Freeman Memorial Church
A century in Buckingham Road
Freeman Memorial Church has provided a Methodist witness in Bletchley for over 100 years. In 1995, this Bletchley landmark church on Buckingham Road celebrated its centenary, but it probably began its witness in the community two centuries before that. Although there is no actual mention of its foundation until 1850, the local Anglican vicar was quoted as saying in the late eighteenth century that there were many Methodists in the area.
By 1850, the Methodists had their own Chapel in Duck Lane, now known as Newton Road; attendance over the next 50 years varied but by 1895 a foundation stone was laid for a chapel named after Mr. Freeman, a gentleman from London who was interested in the Methodist witness in Bletchley. The land was bought for £90 from Herbert Leon and the chapel was built with two classrooms, vestry, kitchen, and other conveniences, and seating for 200. The church would be built later. Initial cost? £660.6.1½.

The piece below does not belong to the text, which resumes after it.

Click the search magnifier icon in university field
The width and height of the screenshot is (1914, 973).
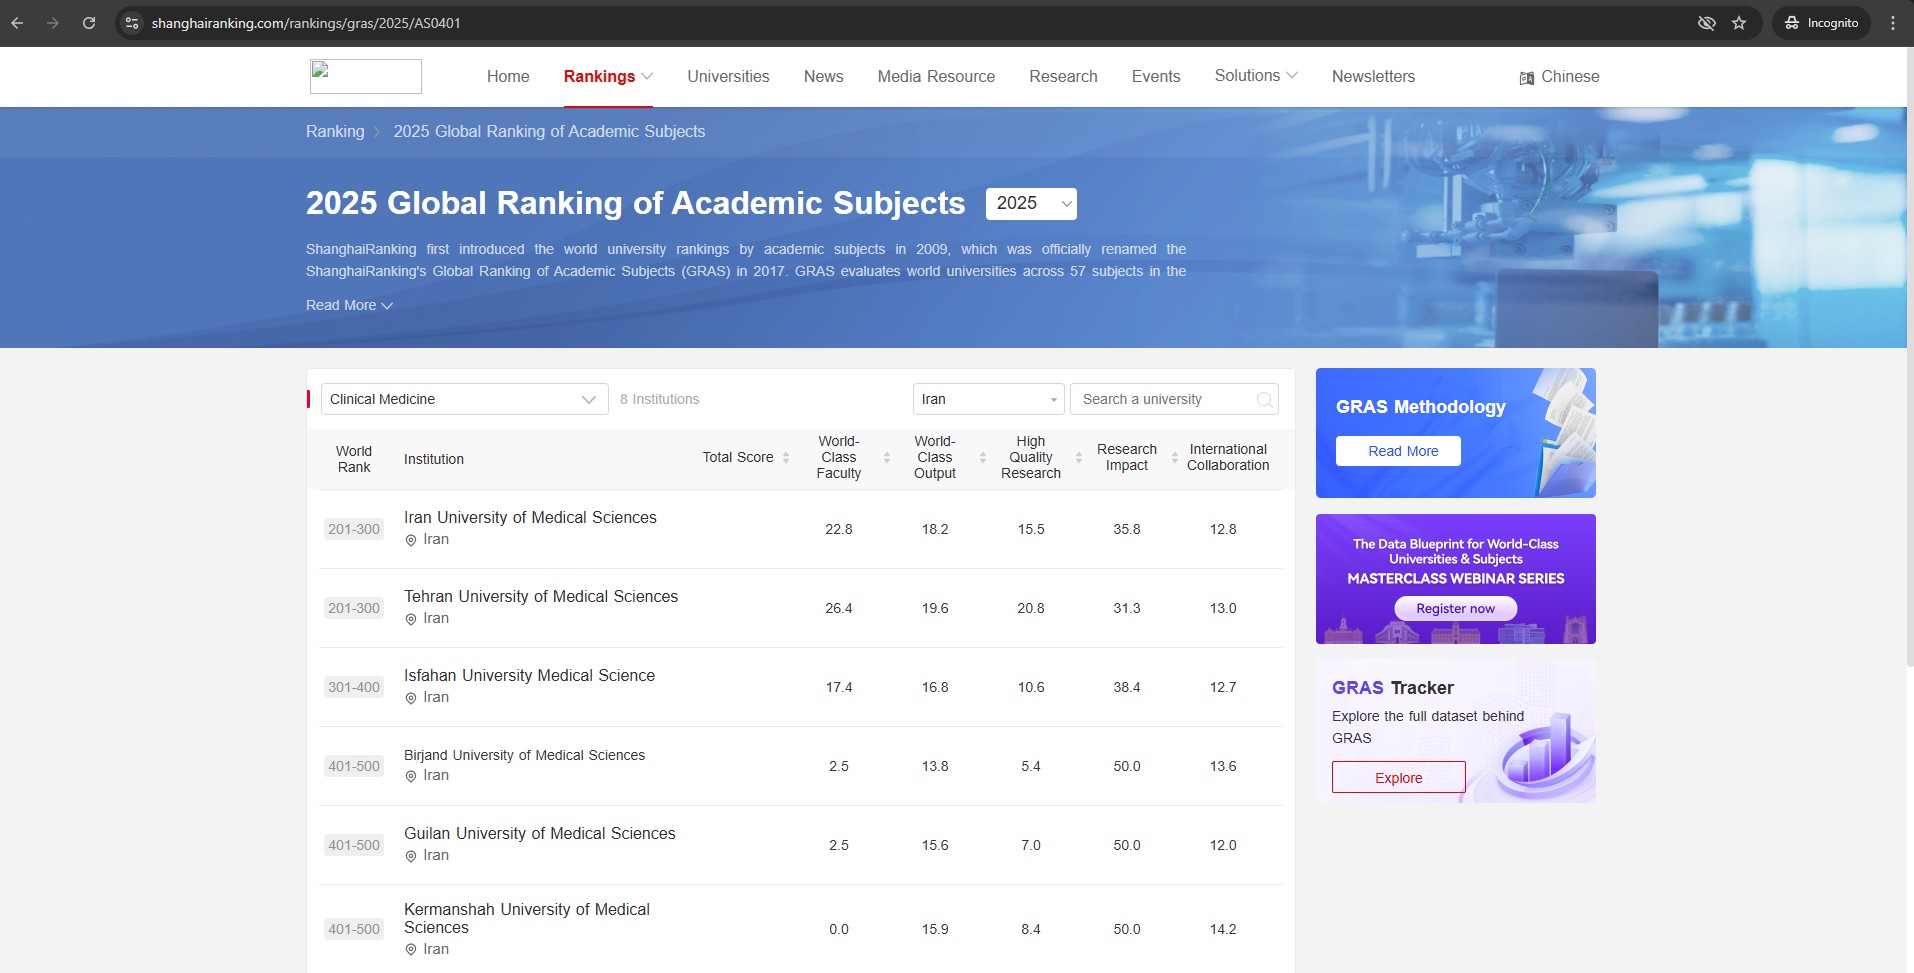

The church thrived through the war years of World War II: many activities were sponsored by the members, providing inspiration, fellowship and conversation for both young people, who were encouraged to emphasise service to the community as Christian citizens, and adults. Indeed the premises proved to be too small.
With the housing expansion of Bletchley in the 1950s, an extension of the building was mooted in 1955; by 1965 over 100 Sunday School scholars were registered. With the help of grants and fundraising, the extension was built in 1967. Further fundraising in 1982 permitted further building work and a re-consecration of the church was held in 1983.
The Methodist witness and mission continues into its third century, providing a ‘stage for spiritual and cultural development of character’ for the people of Bletchley.